Sinn Féin Louth TD Gerry Adams has urged the Minister for Agriculture Simon Coveney to ensure that the government provides match funding for the CAP Pillar II programme.
Gerry Adams said: “Rural communities and families are under increasing economic pressures. This is reflected in the numbers of young people emigrating, families leaving the land and the rise in suicides among farmers.
“Rural development, farming and the rural economy are the bedrock of the county Louth economy. The agri-sector plays a huge role in the economy. It provides employment for farming families and in related services like local shops, machinery purchase and repairs.
It contributes significantly to the quality of life of tens of thousands of families and their communities.
“In a Parliamentary response to me the Minister for Agriculture confirmed that ‘while final decisions in relation to what measures are to be included in the new RDP have not yet been made, my Department is in ongoing contact with the Department of Public Expenditure and Reform in relation to the overall financing that will be required’.
“The Minister reveals that he expects to ‘make decisions in relation to the measures to be supported under the new RDP by the end of this year, and to submit a draft programme to the Commission in early 2014’.
“Sinn Féin supports the IFA campaign to ensure that the government provides matching funding and additional top-ups.
“The rural economy is vital for the future prosperity of county Louth and of the island of Ireland. It is a vital driver for economic growth and the government must give it the priority it deserves.”
Parliamentary Question No.423
To ask the Minister for Agriculture, Food and the Marine if he will consider providing match funding and additional top ups for the Common Agriculture Policy Pillar II programme; if he has met the Irish Farmers Association on this issue; and if he will make a statement on the matter.
- Gerry Adams.
For WRITTEN answer on Tuesday, 10th December, 2013.
Ref No: 52771/13
The Minister for Agriculture, Food and the Marine: (Simon Coveney)
The European Council agreement on the Multi-annual Financial Framework (MFF) provides some €313m per year, or a total of €2.19bn, for Ireland under Pillar 2 of the CAP for the period 2014 – 2020.
A general EU co-financing rate of 53% is set out in the draft Rural Development Regulation but this rate may rise to a maximum of 80% for measures such as farm and business development, co-operation activities, and LEADER projects. Environmental type measures may be co-funded up to 75%. The total Exchequer funding that will be required to draw down the available European Agricultural Fund for Rural Development (EAFRD) funding will depend on the types of measures included in the new Rural Development Programme and on the co-financing rates applied to these measures.
There are a number of conditions attached to Ireland’s allocation of €313 million per annum. The draft Regulation provides that at least 5% of EAFRD funding must be reserved for LEADER while the draft Common Provisions Regulation provides that 6% of EAFRD funding must be set aside to a national performance reserve. The funding set aside to the performance reserve will be allocated to each Member State following a performance review in 2019. Finally, the draft Rural Development Regulation sets out that 30% of the total EAFRD amount must be reserved for environmental operations and climate change mitigation and adaptation measures.
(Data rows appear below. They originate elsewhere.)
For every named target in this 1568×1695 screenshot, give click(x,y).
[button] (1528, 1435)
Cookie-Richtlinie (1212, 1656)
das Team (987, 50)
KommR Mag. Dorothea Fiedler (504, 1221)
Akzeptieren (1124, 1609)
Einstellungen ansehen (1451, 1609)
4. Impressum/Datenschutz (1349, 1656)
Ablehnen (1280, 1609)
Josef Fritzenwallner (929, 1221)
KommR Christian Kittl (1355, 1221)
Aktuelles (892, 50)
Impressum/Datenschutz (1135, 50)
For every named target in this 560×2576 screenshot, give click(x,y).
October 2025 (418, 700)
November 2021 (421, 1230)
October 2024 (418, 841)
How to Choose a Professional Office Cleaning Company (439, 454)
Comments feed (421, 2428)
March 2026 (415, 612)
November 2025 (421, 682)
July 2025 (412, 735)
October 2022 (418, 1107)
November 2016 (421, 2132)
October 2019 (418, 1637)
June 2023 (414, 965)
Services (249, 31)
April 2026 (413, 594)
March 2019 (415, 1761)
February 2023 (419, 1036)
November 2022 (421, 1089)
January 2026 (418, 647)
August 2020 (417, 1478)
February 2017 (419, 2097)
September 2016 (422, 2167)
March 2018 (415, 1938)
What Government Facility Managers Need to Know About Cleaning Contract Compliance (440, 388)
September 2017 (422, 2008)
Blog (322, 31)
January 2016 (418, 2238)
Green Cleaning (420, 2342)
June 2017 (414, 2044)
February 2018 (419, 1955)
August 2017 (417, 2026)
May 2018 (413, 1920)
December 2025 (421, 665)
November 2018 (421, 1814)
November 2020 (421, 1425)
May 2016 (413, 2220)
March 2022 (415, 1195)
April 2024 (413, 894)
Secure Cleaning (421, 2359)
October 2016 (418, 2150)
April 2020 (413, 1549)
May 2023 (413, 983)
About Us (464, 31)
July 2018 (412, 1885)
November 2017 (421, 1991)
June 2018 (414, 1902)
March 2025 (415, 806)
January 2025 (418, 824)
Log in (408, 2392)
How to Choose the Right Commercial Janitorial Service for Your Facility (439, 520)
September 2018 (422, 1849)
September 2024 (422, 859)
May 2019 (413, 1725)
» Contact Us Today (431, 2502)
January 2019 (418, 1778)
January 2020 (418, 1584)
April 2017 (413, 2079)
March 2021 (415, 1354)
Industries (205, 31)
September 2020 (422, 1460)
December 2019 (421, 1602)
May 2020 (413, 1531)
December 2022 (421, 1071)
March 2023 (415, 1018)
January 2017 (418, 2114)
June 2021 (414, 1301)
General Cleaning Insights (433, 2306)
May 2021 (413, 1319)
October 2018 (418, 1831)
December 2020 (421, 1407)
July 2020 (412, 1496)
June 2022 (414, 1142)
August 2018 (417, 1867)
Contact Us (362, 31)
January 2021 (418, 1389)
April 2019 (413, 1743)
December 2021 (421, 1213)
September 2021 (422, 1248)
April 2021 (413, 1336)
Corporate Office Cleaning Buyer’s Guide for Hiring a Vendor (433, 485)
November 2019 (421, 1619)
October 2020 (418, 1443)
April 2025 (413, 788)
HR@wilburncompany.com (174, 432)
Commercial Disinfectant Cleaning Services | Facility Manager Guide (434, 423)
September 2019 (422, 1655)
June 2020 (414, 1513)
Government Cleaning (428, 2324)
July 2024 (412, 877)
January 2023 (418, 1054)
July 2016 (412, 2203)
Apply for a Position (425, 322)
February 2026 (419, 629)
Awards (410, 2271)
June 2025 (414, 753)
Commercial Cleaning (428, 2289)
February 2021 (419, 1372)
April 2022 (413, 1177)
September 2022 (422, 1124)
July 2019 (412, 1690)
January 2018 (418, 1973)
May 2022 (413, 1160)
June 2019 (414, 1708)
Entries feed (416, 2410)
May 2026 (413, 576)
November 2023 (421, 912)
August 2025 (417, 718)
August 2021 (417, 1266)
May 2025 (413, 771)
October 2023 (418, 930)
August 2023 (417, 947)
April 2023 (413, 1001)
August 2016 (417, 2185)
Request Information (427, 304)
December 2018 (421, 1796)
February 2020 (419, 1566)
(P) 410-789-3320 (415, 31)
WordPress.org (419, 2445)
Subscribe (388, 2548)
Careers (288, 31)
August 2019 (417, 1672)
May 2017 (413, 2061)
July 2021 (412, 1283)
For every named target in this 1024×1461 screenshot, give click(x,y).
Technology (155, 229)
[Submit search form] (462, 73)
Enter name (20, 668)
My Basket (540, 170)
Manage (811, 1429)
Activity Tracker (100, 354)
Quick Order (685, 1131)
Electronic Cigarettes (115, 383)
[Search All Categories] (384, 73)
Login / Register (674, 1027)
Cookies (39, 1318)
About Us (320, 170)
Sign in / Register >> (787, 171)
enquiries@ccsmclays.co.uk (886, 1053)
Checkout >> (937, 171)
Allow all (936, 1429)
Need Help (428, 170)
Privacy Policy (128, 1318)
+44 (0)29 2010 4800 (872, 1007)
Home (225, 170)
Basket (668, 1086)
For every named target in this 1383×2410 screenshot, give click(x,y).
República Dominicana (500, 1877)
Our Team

Work is currently ongoing in my Department to design the new Rural Development Programme (RDP) for the period from 2014 – 2020. In designing the new RDP, my Department must take account of the range of requirements set out in the draft Rural Development Regulation and the need to support key policy aims for the agri-food sector in the light of the Food Harvest 2020 strategy. In undertaking this work, a number of ex-ante analyses are being undertaken and a public consultation process has also taken place. As part of this process, I have met with a number of stakeholders, including the Irish Farmers Association.
While final decisions in relation to what measures are to be included in the new RDP have not yet been made, my Department is in ongoing contact with the Department of Public Expenditure and Reform in relation to the overall financing that will be required. I expect to make decisions in relation to the measures to be supported under the new RDP by the end of this year, and to submit a draft programme to the Commission in early 2014.